Asked what he thought might come from the meeting that the company hosted in Greeneville on Wednesday night, Gray replied, "Probably nothing."

"I don't look for a thing to happen. They [PM USA] won't come back here now because there is no interest in them."

NO Q/A SESSION

Most of the meeting was devoted to a video presentation by the company on the production of tobacco and how it is manufactured into cigarettes, cigars and smokeless tobacco products.

No time was allowed for questions from the growers, some of whom had traveled from as far away as Grainger County.

The meeting had been advertised in several East Tennessee newspapers including The Greeneville Sun.

The 4-H Center staff had prepared a meal for 100 people, but only 14 signed the guest log.

DEPARTURE 'LEFT A BAD TASTE'

"When [Philip Morris USA] left here, they left a bad taste in the mouths of a lot of people," Hilton Seay, a grower from the Hartman's Chapel community, said following the meeting.

"The demand for tobacco was low at the time, but now that demand is high, they want back in, and it looks like growers are not warming up to them."
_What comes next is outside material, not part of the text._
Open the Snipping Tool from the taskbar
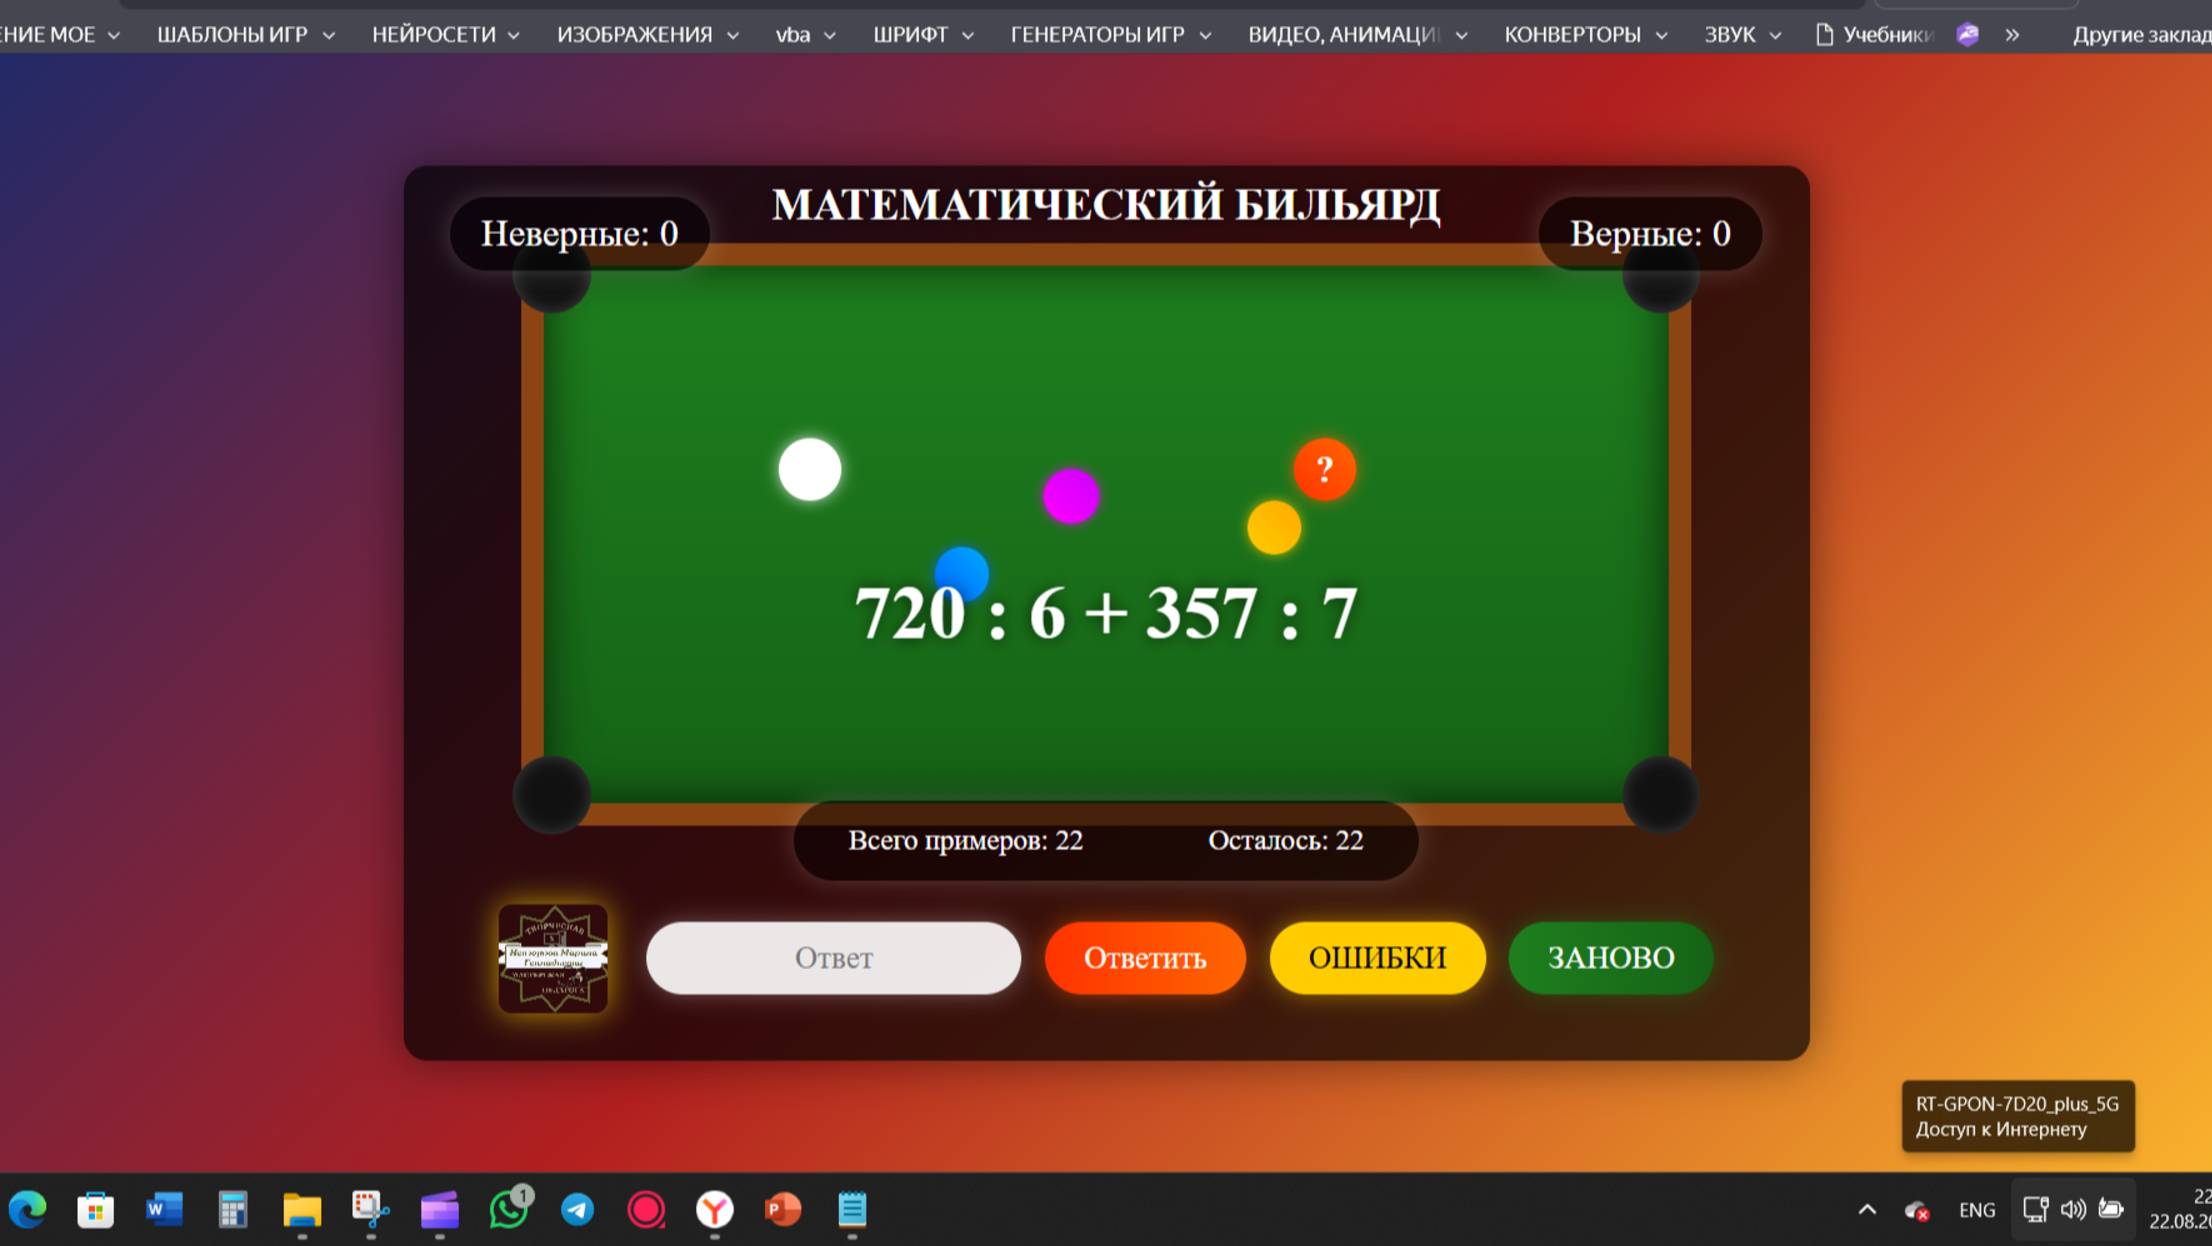Screen dimensions: 2212x1246 click(368, 1211)
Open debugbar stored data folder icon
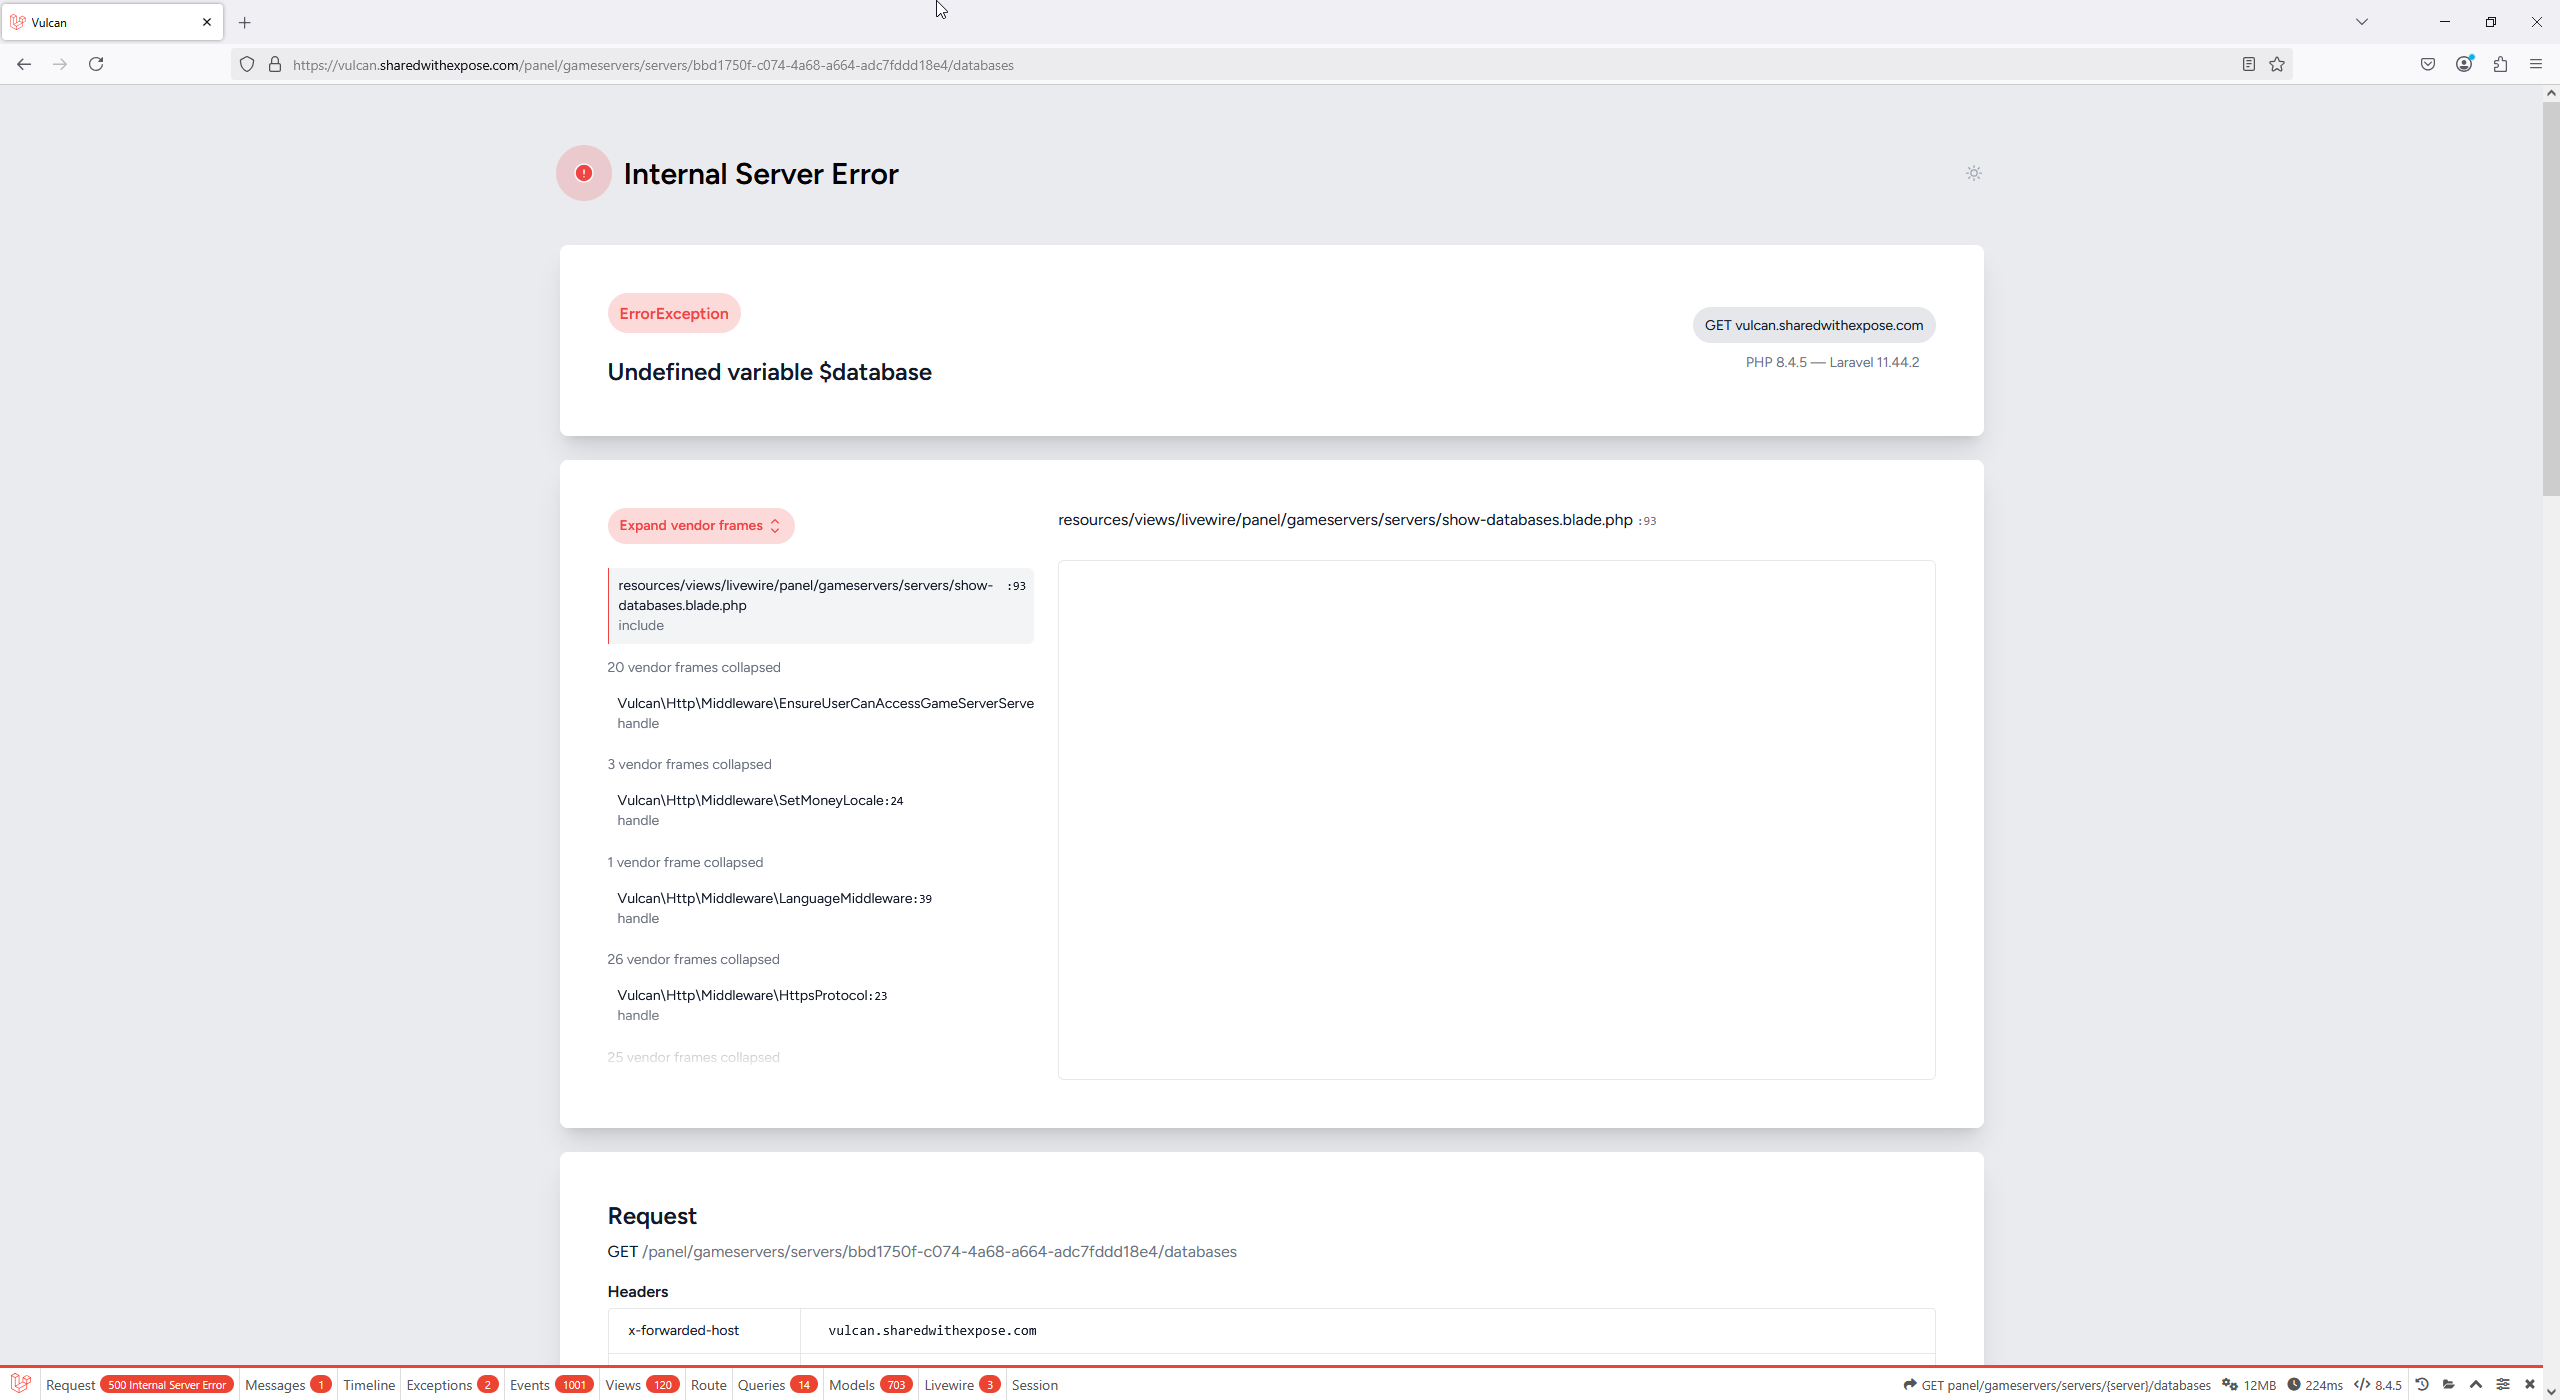This screenshot has height=1400, width=2560. tap(2449, 1385)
Seay and other growers at the meeting expressed satisfaction with buying stations that purchased the 2012 crop, especially the Greeneville-based Burley Stabilization Corporation, which is headquartered in the former Co-Op Tobacco Warehouse on West Main Street.

"It is apparent that [PM USA] doesn't realize the negative feelings that many growers here feel toward them," Seay said.

Seay was among those who were disappointed that the meeting did not include a time for questions.

"I wanted to ask them why they left Greeneville in the first place," he said.

The current renewed demand for tobacco, which is the best news heard by tobacco growers in years, is also a bit baffling.

"This shortage of tobacco is just amazing," Seay said.

"Who would have thought it? If I had the land and barn space, I'd shoot for a whole lot more than what I'm now planning to grow this year."

'THREE YEARS, LOT MORE MONEY

When Philip Morris USA announced the informational meeting in a series of newspaper ads throughout East Tennessee last week, Gary Berry, a major producer of tobacco transplants in Greene County, was among those registering surprise at the gesture.

"They jerked us around for 10 years before pulling out totally," Berry said following Wednesday night's meeting, "and now they are literally begging for our tobacco. Kind of makes you wonder, doesn't it?"

Asked what he thought might come of the Philip Morris proposal to re-establish a presence in the Greeneville area, Berry said he didn't look for anything to happen in the short term.

"It will take three years and a lot more money than they are offering now for growers to begin looking at [the company] again," said Berry.

"And," he added, "you could tell by the looks on the faces of this group here tonight that not many of us are interested in talking to [PM USA] at all right now."

OFFERING CONTRACTS

The centerpiece of the meeting was drawing attention to contracts being offered to growers by the company.

Belk spent several minutes detailing a list of rules and regulations that now govern the production of tobacco.

She mentioned the possibility of re-establishing a satellite buying station in the Greeneville area only briefly, a fact which came as no surprise to Gary Waddell, a veteran grower from Cedar Creek.

INTEREST 'NOT ALL THAT GREAT'

"I think they saw right off the bat that interest in [PM USA] is not all that great right now in Greene County," Waddell said after the meeting.

"I don't see a [company] buying station opening here as long as we can market our tobacco with local people that we know and trust.

"Now, if [Philip Morris] wants to get the price up there where it needs to be, there might be some interest. But as it stands now, they are just about even with what all the other buyers are paying."

Waddell said there might be a lesson here that goes much further than the tobacco fields of Cedar Creek.

"They [PM USA] could have cared less for us just a couple of years ago," Waddell said.

"And now they are back, begging for our tobacco in a fashion none of us would have dreamed about while they were leaving town and telling us they no longer needed us."